Are there any herbal remedies that can help?
Persistent coughs are often one of the most prominent symptoms of bronchitis; these coughs may or may not be accompanied by the production of mucus and may also go hand in hand with shortness of breath.
If you struggle with a chesty or mucus cough and suspect this could be contributing to the shortness of breath, use the herbs Ivy and Thyme found in Bronchoforce to help ease your symptoms.
Ivy is naturally anti-spasmodic and can work well to help loosen any stubborn mucus, whilst thyme is gently anti-septic, helping to thin the mucus to make it easier to expel – good team work there!
Next, if an underlying infection is likely to be causing the chesty cough (this is particularly common in cases of acute bronchitis), this could also be contributing to additional symptoms such as a shortness of breath.
If this is the case, Echinaforce in combination with Bronchoforce, may be a good option for you. Echinaforce can help to minimise the duration and severity of your symptoms, whilst also supporting your immune system.
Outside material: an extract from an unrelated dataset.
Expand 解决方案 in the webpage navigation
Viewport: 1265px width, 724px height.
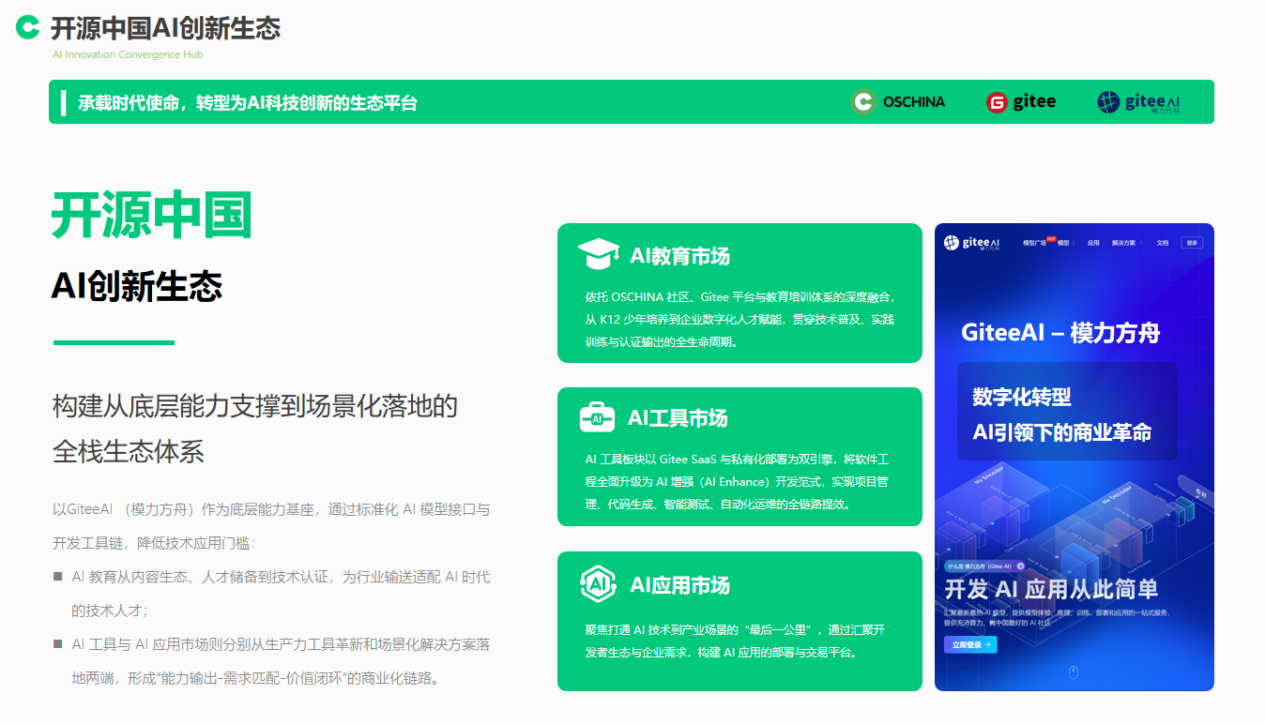pyautogui.click(x=1124, y=243)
What about conventional medicines?
To ease shortness of breath associated with acute bronchitis, your doctor may recommend some of the following to reduce inflammation and open your airways, making it easier to breathe:
A bronchodilator inhaler: This can help to relax and open up the air passages, helping you to breathe more easily. This will usually only be recommended by your doctor in severe cases of acute bronchitis.
Expectorants: These can help loosen and thin any mucus that may be restricting the airflow to your lungs
Antibiotics: These will only be prescribed if your doctor thinks your acute bronchitis is being caused by a bacterial infection.
For chronic bronchitis, inhaled bronchodilators and corticosteroids are often prescribed. Bronchodilators open up your airways to allow more air to pass through, whilst corticosteroids help to reduce airway swelling.